Stored data entries:
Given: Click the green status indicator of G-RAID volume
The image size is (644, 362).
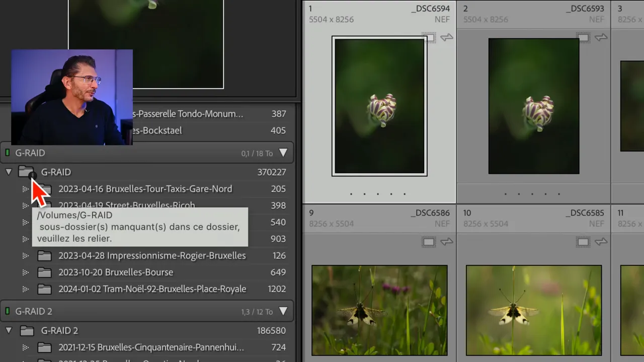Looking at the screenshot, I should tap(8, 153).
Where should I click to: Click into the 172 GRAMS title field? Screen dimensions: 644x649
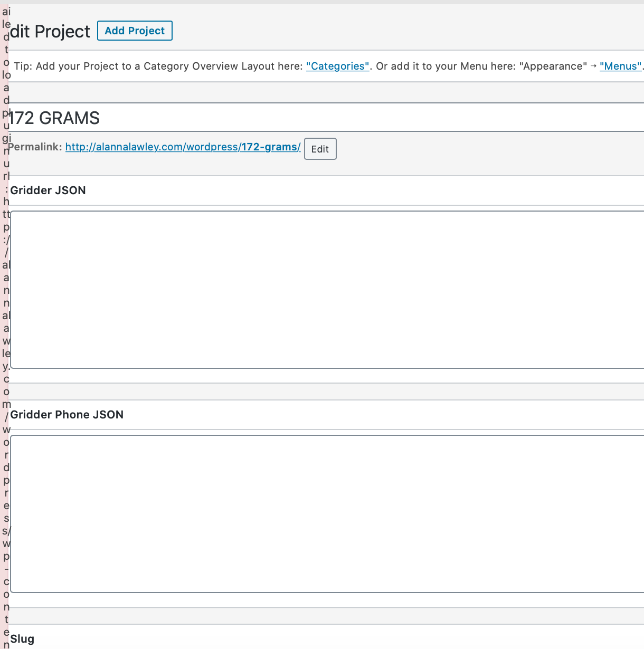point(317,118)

▶ _WHAT YOU WILL DO_
Give back all of the entries above exactly, with the pictures excluded.

▶ _ANSWER TO THIS EXERCISE_
Given: Click the green status indicator of G-RAID volume
The image size is (644, 362).
Looking at the screenshot, I should tap(8, 153).
Where should I click to: Click into the 172 GRAMS title field? Screen dimensions: 644x649
point(317,118)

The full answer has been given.